In working class sexuality is a lot more obvious. A lot more.
Remember we were a generation of kids with songs like “Brenda Had a Baby” in which the uncle or a relative molest Brenda. Diamond D has “Sally” which was about a young girl using sex for material gains but is really hiding her pain.
These were 90’s songs written by teenagers. Which meant we all saw this in the 80’s
Obviously we didn’t noticed the film’s sexual politics day one.
But I saw BTTF 4 times that summer. Then one more time in the fall.
Got it the day it was available for purchase to own. Eventually our lives as kids in the 80’s clashed with the films sexual politics.
Per divorces the “other family’s” came out.
We knew adults were fucking. The hustlers weren’t wearing all that gold because they like how it matched their shoes. Ditto for buying the cars.
We knew a lot of the “how we met” was routine and boring and as about romantic as taking out the garbage.
We also picked up on there was something about the film’s sexual politics that was going against the grain.
In the 80’s for some bizarre reason, mothers were still held to this bullshit virtue standard.
The Dennis Quaid film Big Easy showed this aspect, Ellen Barkin is jogging and of course in New Orleans that’s all you need. She was dripping. She passed by the actress playing Quaids mom -an old school southern belle. She was appalled.
Women don’t “perspire” or do physical things like jogging might as well replace jogging with fucking.
That’s was the tone I got when I watched it -and again Gen X I’m like 14 going oh snap I get it! Women fart, curse, sweat, dig up their noses and they give birth to you in between. But some women developed this above it all shame about all of this.

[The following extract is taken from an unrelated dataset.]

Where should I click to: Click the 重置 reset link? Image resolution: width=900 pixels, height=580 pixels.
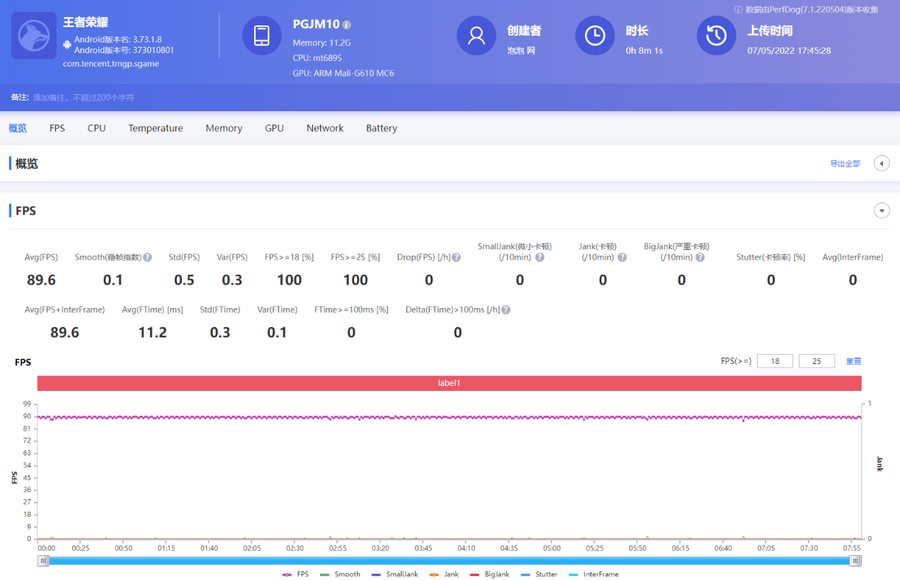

I wanted to also say BTTF was a bit all over the place with its racial politics. I wasn’t feeling the “new 1985” which a black family is now in the Mcfly home which is of course is boarded up.
And then the terrorist in the first film. Could’ve just use Russia. We definitely was still beefing with them at the time. Yet they had a black mayor who though was now in charge of a dilapidated Hill Valley.
The interaction with the band which I knew at 10 they was smoking an L😜 I’m from the projects-can’t get that passed kids like me-the clash with Biffs crew was cool. Liked how the band didn’t just cower to some white kids whom they were older than.
Never thought about all of these crimes before! It’s really mind blowing. The only one that affected me as a child was Biff trying to rape Lorraine in the car.